Aim of the task:
Arrange the lines of the listing below, from the one containing "Where should I click to: Select" through the one containing "pyautogui.click(x=150, y=68)", as a numbered list, omitting any blank lines.

Start of Record list

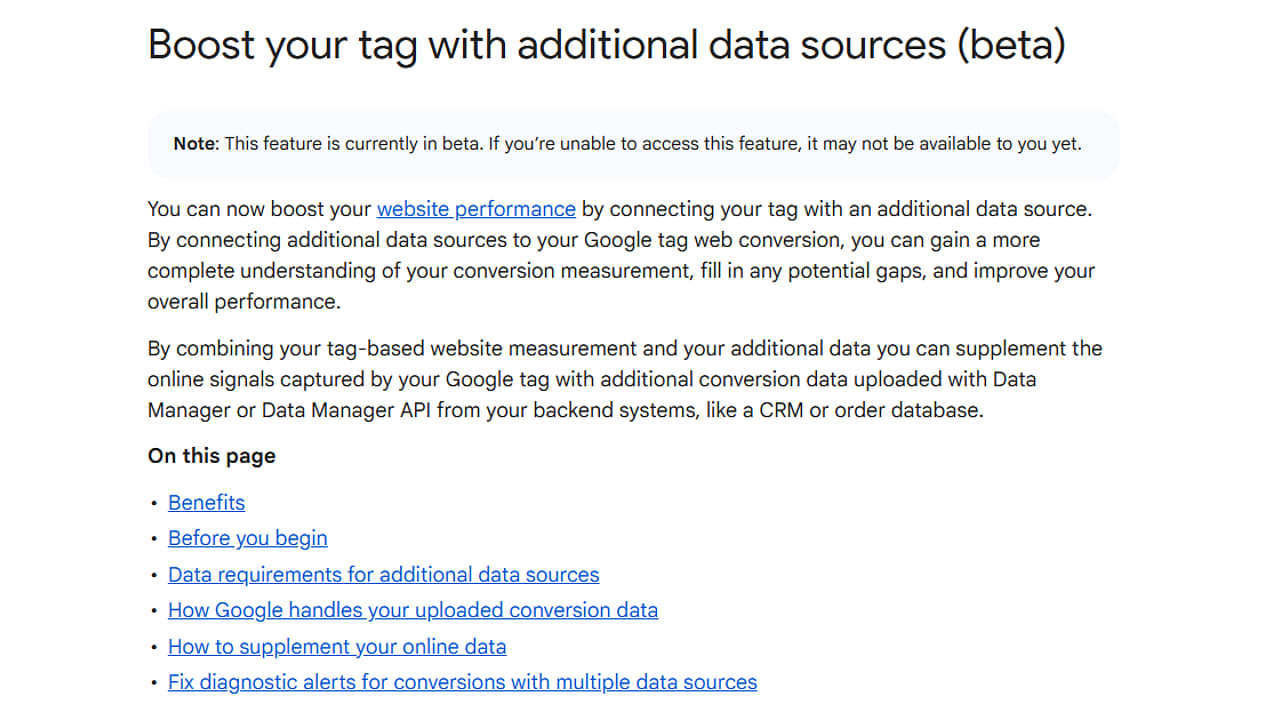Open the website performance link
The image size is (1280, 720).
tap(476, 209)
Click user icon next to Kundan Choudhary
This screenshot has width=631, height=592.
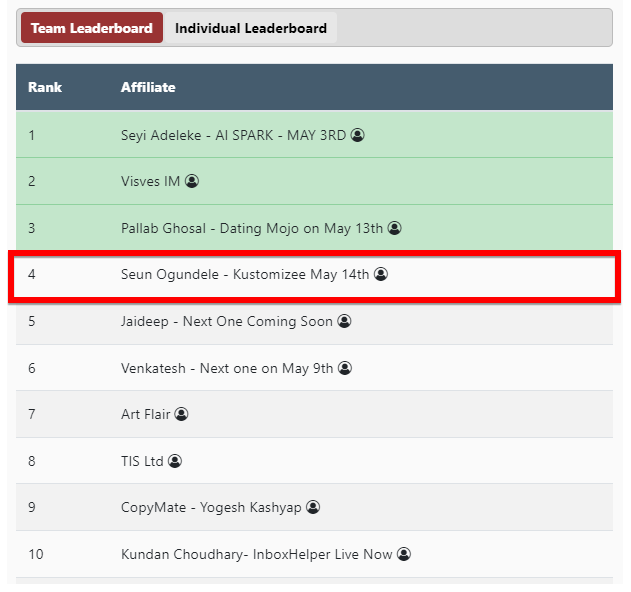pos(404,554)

End of Record list
Start of Record list

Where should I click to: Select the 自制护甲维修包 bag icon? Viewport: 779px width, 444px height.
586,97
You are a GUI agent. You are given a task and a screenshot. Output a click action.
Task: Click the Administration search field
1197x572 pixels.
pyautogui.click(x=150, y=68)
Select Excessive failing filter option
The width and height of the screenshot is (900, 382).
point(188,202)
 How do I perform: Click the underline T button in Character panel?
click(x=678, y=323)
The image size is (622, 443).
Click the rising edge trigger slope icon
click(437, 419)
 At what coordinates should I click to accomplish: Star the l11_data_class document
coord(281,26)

End of Record list
Start of Record list

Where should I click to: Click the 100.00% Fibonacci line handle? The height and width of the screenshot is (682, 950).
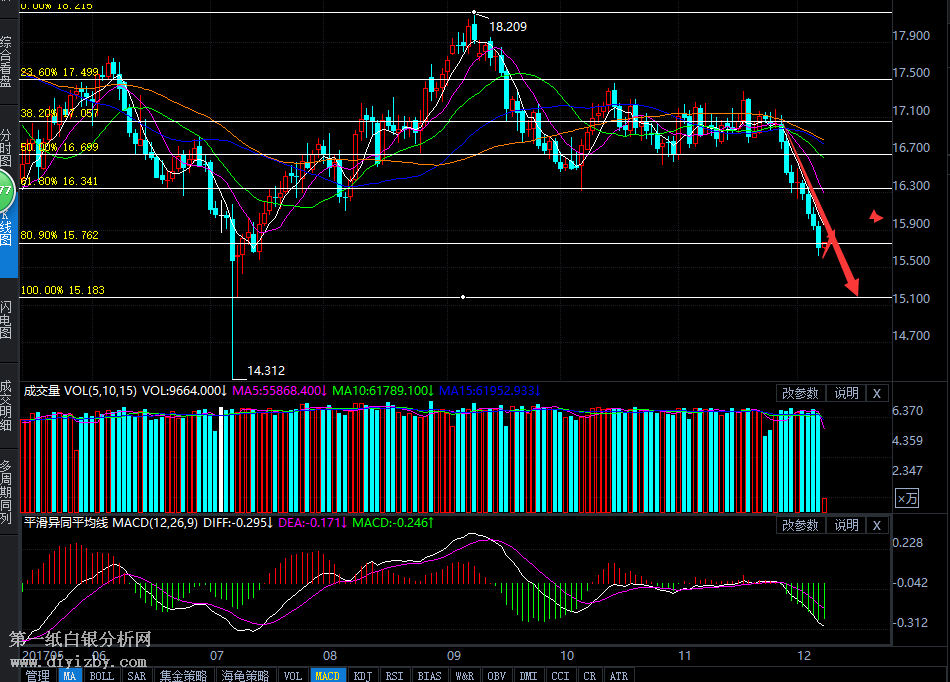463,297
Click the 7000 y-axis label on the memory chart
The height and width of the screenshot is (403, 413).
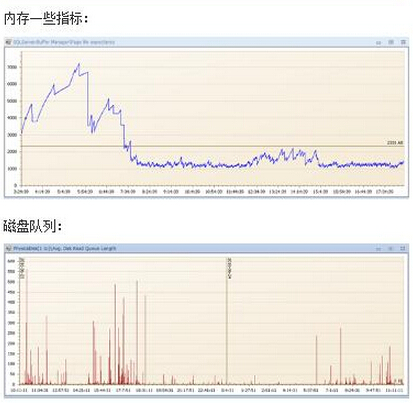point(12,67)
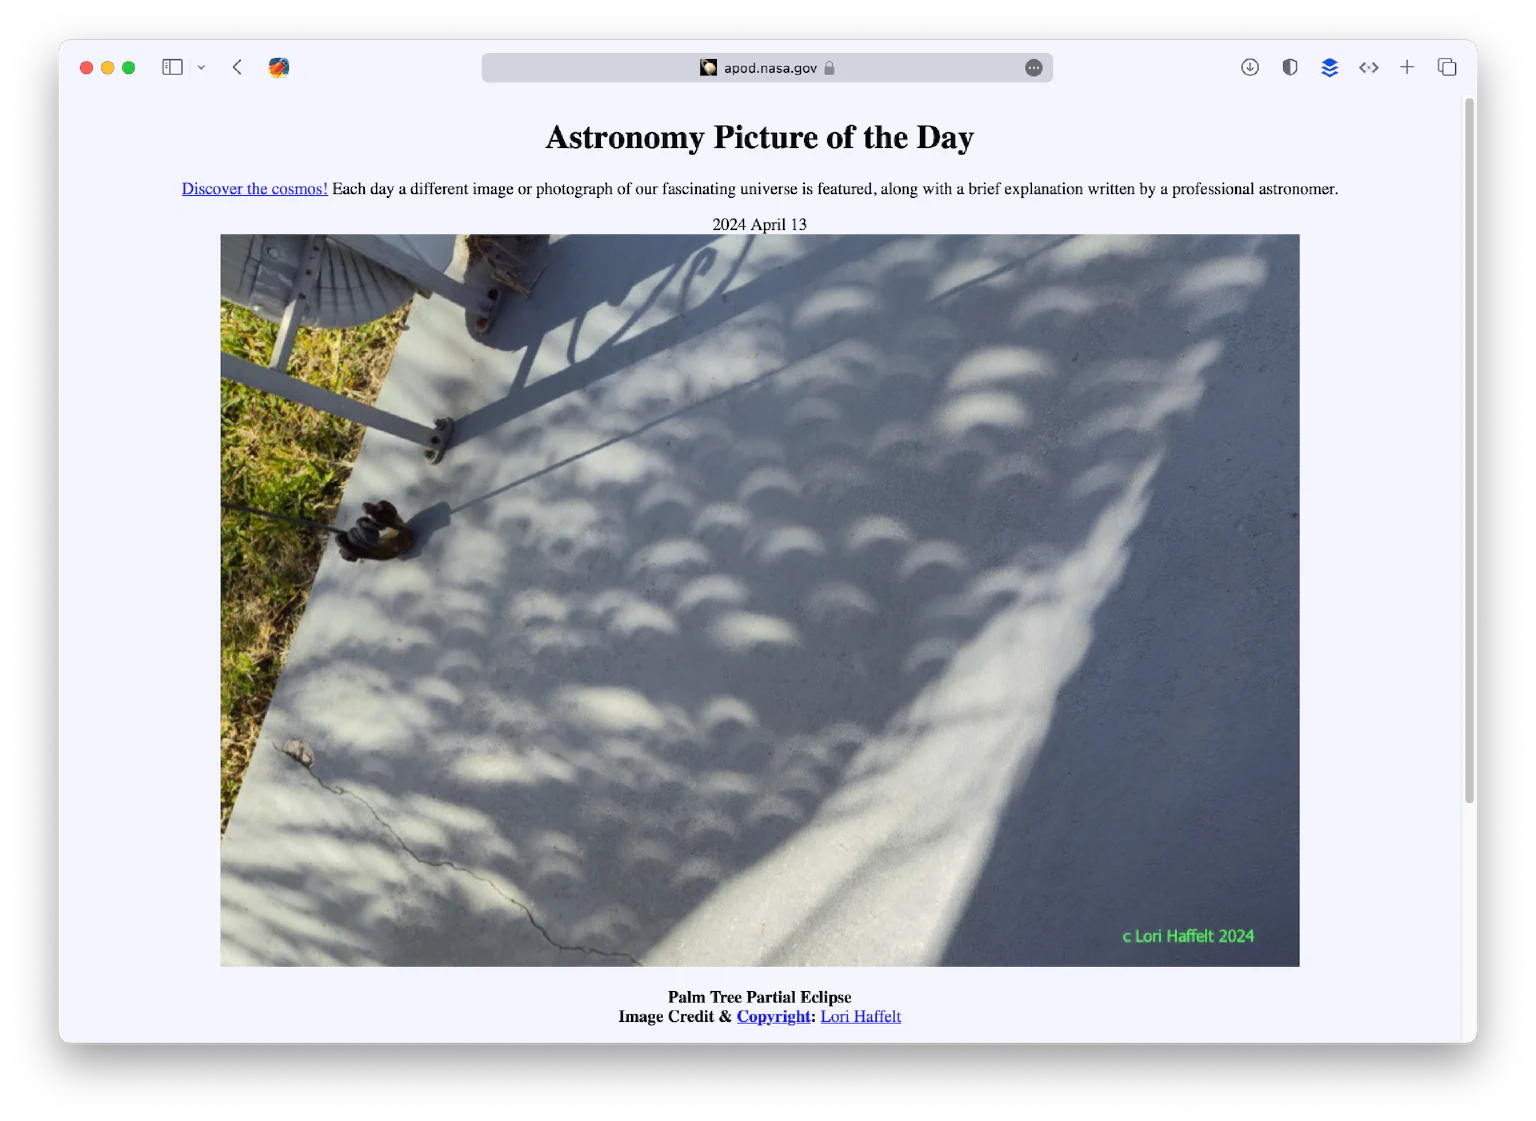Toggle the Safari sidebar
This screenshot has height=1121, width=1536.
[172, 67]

End of Record list

Solution for this problem:
1. Where should I click to: Select the 自制护甲维修包 bag icon? Viewport: 779px width, 444px height.
2. 586,97
3. You are a GUI agent. You are given a task and a screenshot. Output a click action.
4. Task: Click the Administration search field
5. 1197x572 pixels.
6. pyautogui.click(x=150, y=68)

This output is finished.